Abstract

The effects of electrical stimulation within the midbrain on fusimotor output to the jaw elevator muscles were studied in anaesthetized cats. Muscle spindle afferents recorded in the mesencephalic trigeminal nucleus were categorised as primary or secondary by their responses to succinylcholine during sinusoidal or ramp-and-hold stretches. Changes in their stretch responses during midbrain stimulation were then assessed by changes in bias and in dynamic sensitivity. Problems were encountered in interpreting changes in sine wave stretch responses of primary afferents, in some of which a very small change in firing pattern produced large changes in estimates of the response amplitude.
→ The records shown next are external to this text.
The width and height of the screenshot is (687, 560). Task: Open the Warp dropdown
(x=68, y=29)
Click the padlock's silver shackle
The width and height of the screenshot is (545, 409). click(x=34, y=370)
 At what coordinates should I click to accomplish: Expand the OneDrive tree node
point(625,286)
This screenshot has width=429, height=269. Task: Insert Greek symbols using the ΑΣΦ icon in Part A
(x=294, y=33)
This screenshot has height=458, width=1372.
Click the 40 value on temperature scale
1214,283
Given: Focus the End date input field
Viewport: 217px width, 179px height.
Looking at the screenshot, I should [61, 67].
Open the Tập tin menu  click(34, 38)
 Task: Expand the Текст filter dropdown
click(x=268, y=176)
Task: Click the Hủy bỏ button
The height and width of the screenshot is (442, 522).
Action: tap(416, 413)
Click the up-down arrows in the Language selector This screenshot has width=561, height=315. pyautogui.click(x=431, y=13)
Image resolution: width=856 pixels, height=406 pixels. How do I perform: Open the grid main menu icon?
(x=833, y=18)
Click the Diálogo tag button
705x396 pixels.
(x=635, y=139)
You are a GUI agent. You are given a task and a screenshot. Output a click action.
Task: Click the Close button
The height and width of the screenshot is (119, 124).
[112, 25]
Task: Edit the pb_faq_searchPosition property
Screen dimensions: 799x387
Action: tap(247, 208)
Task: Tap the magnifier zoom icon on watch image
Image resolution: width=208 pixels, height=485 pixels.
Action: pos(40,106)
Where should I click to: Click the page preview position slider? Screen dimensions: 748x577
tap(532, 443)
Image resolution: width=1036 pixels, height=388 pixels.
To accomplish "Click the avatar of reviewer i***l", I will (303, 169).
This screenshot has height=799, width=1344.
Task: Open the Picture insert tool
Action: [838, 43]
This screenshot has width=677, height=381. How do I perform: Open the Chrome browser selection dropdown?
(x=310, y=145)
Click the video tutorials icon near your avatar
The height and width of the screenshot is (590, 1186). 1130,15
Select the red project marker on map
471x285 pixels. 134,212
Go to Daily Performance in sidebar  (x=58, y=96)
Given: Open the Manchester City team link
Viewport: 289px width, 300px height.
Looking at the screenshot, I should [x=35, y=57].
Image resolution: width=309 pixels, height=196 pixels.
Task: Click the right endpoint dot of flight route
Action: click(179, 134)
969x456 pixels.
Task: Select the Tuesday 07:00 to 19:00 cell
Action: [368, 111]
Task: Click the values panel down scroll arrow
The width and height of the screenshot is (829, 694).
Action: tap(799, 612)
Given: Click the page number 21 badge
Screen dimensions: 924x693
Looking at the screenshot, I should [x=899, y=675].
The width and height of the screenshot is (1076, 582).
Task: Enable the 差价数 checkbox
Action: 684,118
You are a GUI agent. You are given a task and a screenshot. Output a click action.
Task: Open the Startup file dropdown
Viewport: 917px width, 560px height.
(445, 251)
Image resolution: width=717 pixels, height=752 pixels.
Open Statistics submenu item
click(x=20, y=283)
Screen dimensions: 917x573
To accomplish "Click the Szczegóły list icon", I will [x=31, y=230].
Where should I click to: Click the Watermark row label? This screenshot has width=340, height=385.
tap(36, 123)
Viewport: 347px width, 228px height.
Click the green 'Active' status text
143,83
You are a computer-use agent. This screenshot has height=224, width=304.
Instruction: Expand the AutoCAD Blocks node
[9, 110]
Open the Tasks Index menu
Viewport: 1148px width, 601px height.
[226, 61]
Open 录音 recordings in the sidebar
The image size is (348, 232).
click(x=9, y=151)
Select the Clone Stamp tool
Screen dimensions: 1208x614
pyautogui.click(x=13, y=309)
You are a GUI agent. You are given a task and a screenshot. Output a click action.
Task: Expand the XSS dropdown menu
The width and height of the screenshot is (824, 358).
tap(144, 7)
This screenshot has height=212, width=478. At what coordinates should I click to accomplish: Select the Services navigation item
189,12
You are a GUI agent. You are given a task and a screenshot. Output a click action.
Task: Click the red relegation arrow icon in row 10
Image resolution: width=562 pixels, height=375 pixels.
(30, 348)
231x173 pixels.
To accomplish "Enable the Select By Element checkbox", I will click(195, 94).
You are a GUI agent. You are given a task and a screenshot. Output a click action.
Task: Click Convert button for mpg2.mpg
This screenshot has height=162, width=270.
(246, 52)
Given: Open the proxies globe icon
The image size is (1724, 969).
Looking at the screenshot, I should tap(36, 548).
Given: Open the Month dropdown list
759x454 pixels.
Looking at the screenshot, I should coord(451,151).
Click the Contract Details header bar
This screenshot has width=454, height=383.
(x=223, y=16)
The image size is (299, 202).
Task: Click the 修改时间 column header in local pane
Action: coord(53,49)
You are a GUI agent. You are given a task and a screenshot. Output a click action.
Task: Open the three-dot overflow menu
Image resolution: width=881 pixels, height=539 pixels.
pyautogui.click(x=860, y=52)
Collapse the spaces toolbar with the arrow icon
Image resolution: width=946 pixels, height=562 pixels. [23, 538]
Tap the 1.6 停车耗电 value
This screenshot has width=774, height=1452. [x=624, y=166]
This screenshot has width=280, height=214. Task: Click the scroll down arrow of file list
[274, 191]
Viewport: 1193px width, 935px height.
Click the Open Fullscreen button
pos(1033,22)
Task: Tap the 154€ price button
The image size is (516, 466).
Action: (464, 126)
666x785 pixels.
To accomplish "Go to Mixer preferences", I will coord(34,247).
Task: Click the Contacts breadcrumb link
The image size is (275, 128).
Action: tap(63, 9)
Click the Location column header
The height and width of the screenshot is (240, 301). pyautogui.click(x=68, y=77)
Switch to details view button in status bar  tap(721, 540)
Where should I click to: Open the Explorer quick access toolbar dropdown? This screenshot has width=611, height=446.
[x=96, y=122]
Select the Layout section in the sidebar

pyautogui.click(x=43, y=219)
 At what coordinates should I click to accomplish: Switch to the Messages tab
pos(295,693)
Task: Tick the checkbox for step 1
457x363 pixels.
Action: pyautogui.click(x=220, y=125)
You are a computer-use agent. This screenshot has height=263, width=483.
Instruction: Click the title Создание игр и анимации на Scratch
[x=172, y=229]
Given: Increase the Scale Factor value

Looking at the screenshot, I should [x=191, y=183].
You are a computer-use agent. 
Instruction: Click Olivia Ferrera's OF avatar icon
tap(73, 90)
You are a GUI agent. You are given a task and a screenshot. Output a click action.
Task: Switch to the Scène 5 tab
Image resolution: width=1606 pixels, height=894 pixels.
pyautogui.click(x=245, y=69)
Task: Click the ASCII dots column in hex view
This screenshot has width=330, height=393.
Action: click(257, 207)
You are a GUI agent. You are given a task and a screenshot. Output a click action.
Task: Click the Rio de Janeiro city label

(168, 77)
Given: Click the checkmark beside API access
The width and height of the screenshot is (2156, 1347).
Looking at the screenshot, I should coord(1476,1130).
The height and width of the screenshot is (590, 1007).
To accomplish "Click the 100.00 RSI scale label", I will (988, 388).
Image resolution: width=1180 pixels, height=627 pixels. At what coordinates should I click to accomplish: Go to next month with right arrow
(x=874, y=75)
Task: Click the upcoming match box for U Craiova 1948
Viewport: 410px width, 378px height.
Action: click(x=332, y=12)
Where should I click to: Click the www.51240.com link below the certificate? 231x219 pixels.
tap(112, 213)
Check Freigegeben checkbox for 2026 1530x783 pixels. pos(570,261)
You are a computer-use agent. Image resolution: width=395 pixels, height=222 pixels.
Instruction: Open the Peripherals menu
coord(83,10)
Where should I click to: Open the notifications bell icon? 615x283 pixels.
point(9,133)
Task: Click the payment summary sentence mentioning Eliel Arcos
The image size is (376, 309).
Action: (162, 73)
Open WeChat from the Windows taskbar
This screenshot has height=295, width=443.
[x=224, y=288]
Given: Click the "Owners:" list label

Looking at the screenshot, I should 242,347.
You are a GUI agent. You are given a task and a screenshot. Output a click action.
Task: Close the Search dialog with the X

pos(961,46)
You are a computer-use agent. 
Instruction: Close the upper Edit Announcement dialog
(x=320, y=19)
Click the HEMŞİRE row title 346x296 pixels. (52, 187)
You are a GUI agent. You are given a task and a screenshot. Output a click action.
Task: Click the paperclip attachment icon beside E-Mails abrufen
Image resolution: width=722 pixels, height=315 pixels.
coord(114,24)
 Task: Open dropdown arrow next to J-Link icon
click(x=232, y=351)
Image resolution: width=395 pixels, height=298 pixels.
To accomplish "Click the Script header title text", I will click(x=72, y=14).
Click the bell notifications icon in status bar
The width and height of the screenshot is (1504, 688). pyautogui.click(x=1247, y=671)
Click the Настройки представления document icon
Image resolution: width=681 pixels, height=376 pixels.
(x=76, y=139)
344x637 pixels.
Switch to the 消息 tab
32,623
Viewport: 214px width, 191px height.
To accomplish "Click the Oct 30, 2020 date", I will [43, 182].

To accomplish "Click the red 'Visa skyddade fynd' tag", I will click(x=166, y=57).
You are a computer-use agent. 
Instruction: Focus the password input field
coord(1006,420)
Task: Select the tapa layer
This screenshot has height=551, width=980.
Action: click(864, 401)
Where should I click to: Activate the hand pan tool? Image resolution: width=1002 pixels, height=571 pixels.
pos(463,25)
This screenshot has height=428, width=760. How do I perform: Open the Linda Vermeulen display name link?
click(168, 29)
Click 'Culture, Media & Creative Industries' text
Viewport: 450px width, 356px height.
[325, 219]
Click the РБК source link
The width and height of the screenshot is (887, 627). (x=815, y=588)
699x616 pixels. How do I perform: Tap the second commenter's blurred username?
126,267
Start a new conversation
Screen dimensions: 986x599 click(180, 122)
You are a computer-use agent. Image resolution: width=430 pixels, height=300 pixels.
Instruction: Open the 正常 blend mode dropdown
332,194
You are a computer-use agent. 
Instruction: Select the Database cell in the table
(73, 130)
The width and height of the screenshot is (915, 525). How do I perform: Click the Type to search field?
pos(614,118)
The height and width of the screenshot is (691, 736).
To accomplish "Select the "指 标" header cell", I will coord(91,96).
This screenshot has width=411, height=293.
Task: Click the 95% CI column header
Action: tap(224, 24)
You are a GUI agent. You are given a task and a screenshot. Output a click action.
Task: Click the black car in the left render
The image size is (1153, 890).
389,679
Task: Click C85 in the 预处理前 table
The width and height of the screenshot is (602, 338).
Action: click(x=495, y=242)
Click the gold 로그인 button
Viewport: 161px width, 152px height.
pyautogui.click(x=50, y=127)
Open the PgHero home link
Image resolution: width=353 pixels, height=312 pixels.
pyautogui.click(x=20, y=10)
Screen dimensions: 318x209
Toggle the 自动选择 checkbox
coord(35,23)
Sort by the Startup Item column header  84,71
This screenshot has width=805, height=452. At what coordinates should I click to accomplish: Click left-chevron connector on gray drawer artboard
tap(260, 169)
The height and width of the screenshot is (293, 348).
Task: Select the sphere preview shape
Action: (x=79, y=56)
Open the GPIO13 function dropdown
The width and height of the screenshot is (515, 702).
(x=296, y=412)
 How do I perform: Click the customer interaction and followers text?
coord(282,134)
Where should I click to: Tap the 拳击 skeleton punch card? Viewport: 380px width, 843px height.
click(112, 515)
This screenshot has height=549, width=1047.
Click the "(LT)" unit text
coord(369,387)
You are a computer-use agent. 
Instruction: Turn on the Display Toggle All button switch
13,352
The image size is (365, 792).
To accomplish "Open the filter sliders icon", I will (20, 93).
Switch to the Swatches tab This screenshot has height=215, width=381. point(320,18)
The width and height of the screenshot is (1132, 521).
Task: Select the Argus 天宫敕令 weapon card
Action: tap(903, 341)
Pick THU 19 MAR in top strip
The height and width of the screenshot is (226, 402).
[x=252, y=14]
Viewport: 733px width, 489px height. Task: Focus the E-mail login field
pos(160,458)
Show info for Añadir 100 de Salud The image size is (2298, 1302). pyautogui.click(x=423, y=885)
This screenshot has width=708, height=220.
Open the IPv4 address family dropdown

Sine wave testing also sometimes over-estimated static effects and under-estimated dynamic effects relative to ramp responses. On other occasions a small amount of static fusimotor activity caused a marked increase in sine response amplitude, which could be wrongly interpreted as a dynamic effect. Consequently, ramp responses only were used for diagnosing fusimotor changes. The most effective region for producing pure dynamic fusimotor excitation was directly rostral to the red nucleus, extending dorsally and ventrally approximately in the course of the retroflex bundle. Stimulation of regions caudal and dorso-caudal to the red nucleus, previously designated as the mesencephalic area for dynamic fusimotor control of leg muscles, gave static or mixed static and dynamic effects on jaw spindles. The use of midbrain stimulation to identify fusimotor neurones of jaw muscles as static or dynamic would be most reliable with stimulation just rostral to the red nucleus and would require spindle afferent behaviour to be monitored at the same time with ramp stretches.